AMP-activated kinase (AMPK) also regulates mitochondrial biogenesis by phosphorylating and activating PGC-1α upon sensing an energy deficiency in muscle. In mice with reduced ATP/AMP ratios that would occur during exercise, the energy depletion has been shown to correlate with AMPK activation. AMPK activation then continued to activate PGC- 1α and NRFs in these mice, and mitochondrial biogenesis was stimulated.

== Aging ==
Mitochondrial biogenesis capacity has been shown to decrease with age, and this decreased mitochondrial function has been associated with diabetes and cardiovascular disease. Aging and disease can induce changes in the expression levels of proteins involved in the fission and fusion mechanisms of mitochondria, thus creating dysfunctional mitochondria. One hypothesis for the detrimental results of aging is associated with the loss of telomeres, the end segments of chromosomes that protect genetic information from degradation. Telomere loss has also been associated with decreased mitochondrial function. Deficiency of telomerase reverse transcriptase (TERT), an enzyme that plays a role in preserving telomeres, has been correlated with activated p53, a protein that suppresses PGC-1α. Therefore, the loss of telomeres and TERT that comes with aging has been associated with impaired mitochondrial biogenesis. AMPK expression has also been shown to diminish with age, which may also contribute to suppressing mitochondrial biogenesis.
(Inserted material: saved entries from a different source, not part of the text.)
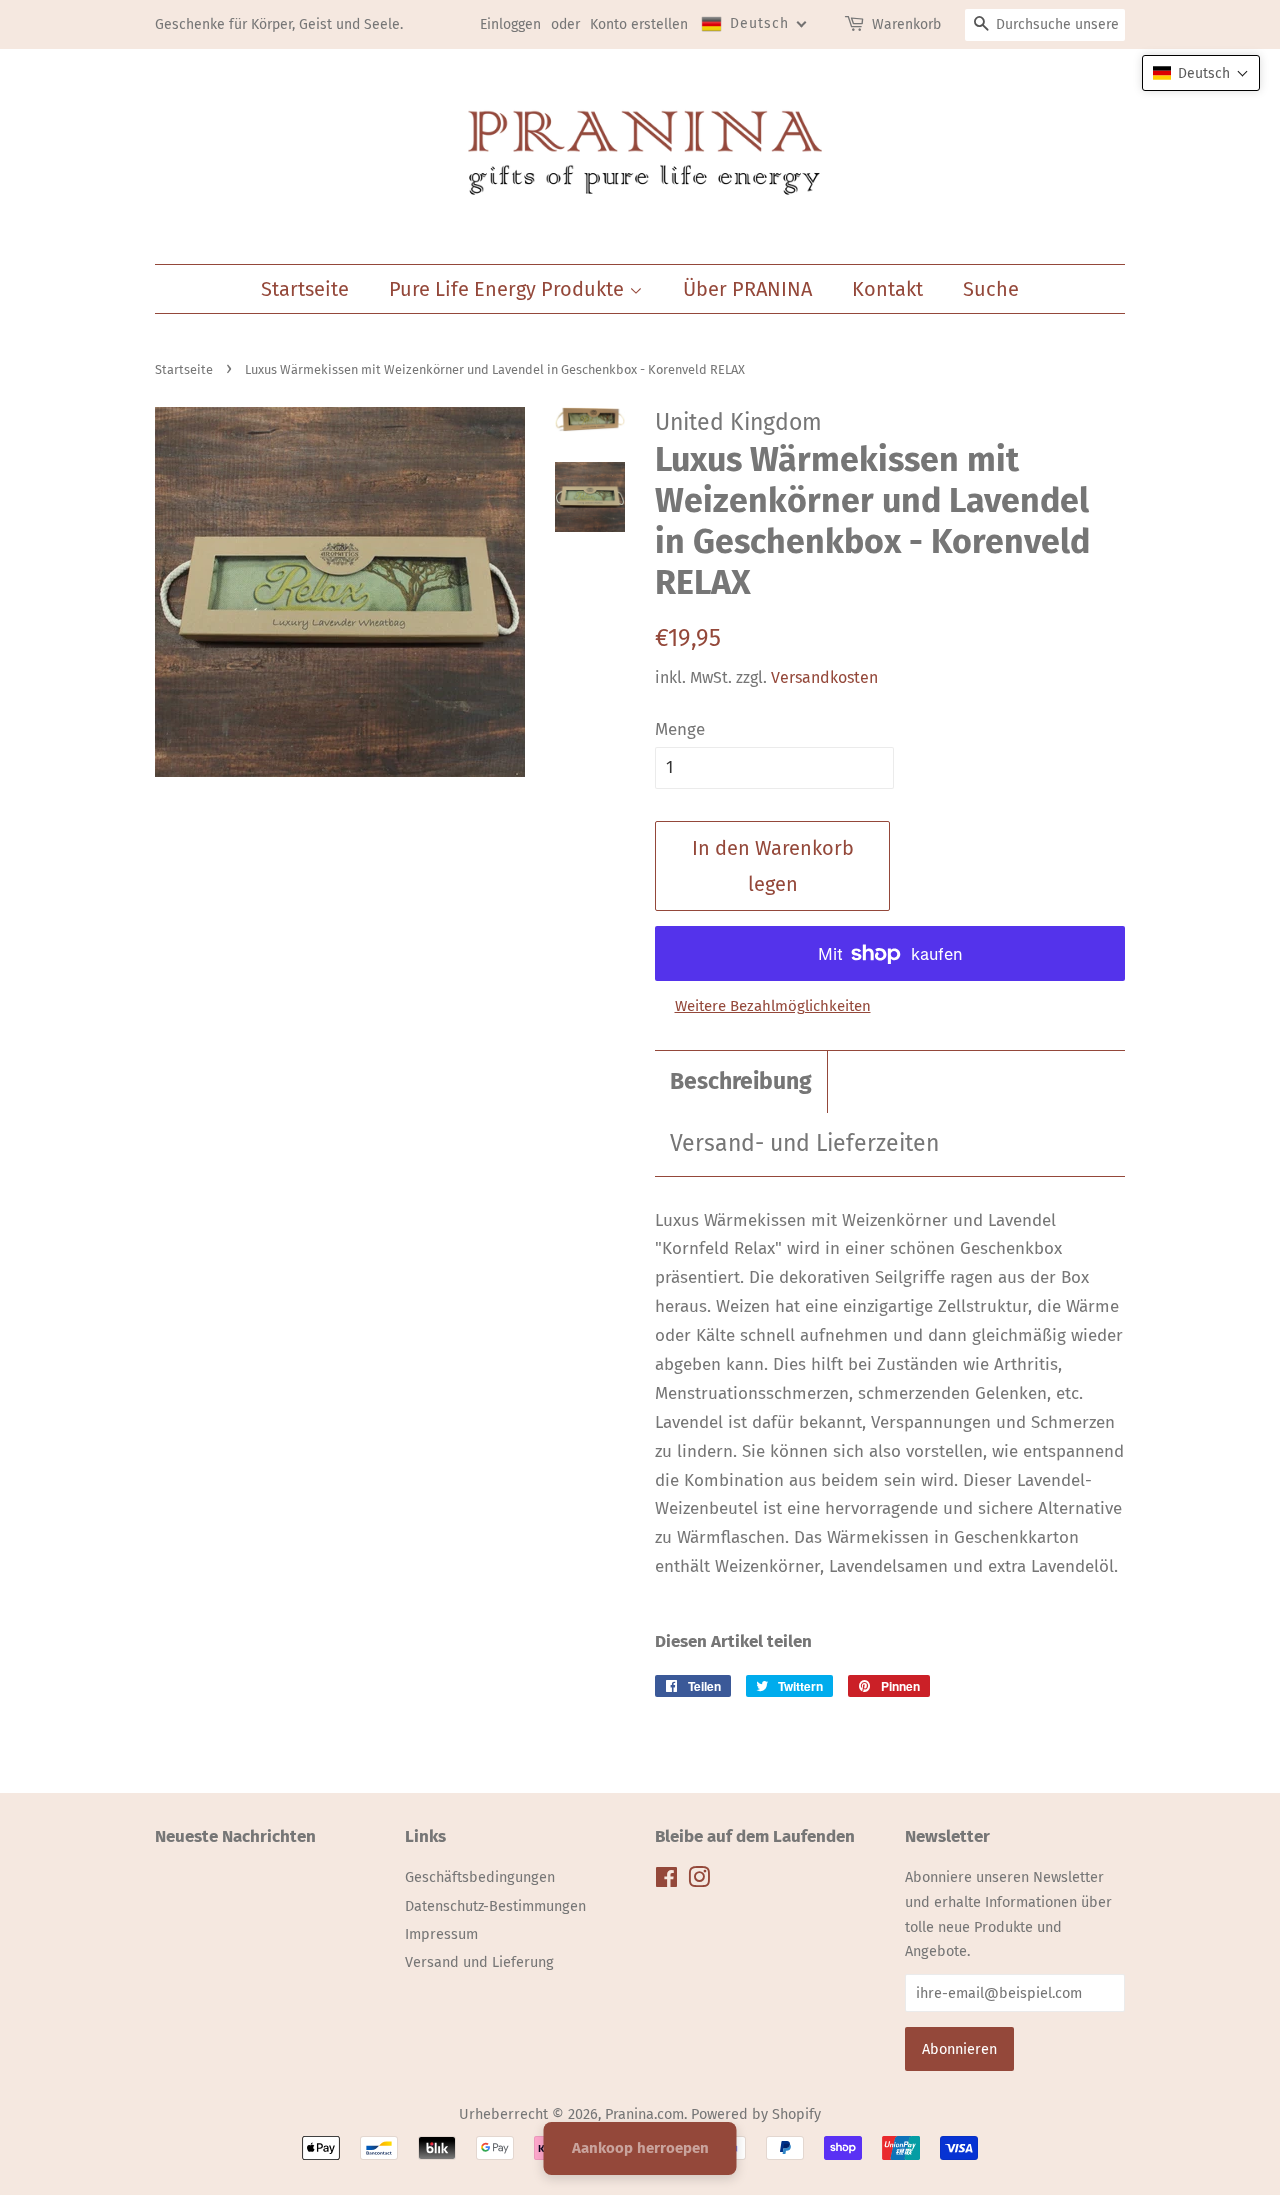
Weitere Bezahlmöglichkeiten (773, 1006)
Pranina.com (644, 2114)
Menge (680, 729)
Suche (991, 289)
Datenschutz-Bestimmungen (495, 1906)
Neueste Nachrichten (235, 1836)
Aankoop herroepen (640, 2148)
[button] (1201, 73)
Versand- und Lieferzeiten (804, 1143)
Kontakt (887, 289)
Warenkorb (906, 24)
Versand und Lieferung (479, 1962)
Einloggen (510, 24)
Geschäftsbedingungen (480, 1877)
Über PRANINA (747, 289)
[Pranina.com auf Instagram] (699, 1881)
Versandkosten (824, 677)
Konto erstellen (639, 24)
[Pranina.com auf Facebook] (666, 1881)
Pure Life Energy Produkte (509, 289)
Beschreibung (741, 1081)
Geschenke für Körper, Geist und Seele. (279, 24)
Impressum (441, 1934)
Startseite (305, 289)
==Clinical applications of targeting mitochondrial biogenesis==
Mitochondrial biogenesis can be targeted to prevent cancer proliferation. Specifically, two biogenesis regulators—PGC1α and c-Myc—can be targeted to prevent cancer proliferation. PGC1α is a key component in mitochondrial biogenesis—as a transcriptional coactivator, it targets multiple transcription factors and the estrogen-related receptor alpha (ERRα). Compounds that target the pathway between PGC1α and ERRα, such as the ERRα inverse agonist, XCT-790, have been found to significantly decrease mitochondrial biogenesis, thus greatly reducing cancer cells’ proliferation and increasing their sensitivity to chemotherapeutic agents. c-Myc, a transcription factor, can be inhibited during its dimerization with Max protein by molecules such as IIA6B17 and omomyc. Inhibition of the c-Myc-Max complex can block the cell cycle and induce apoptosis in cancer cells.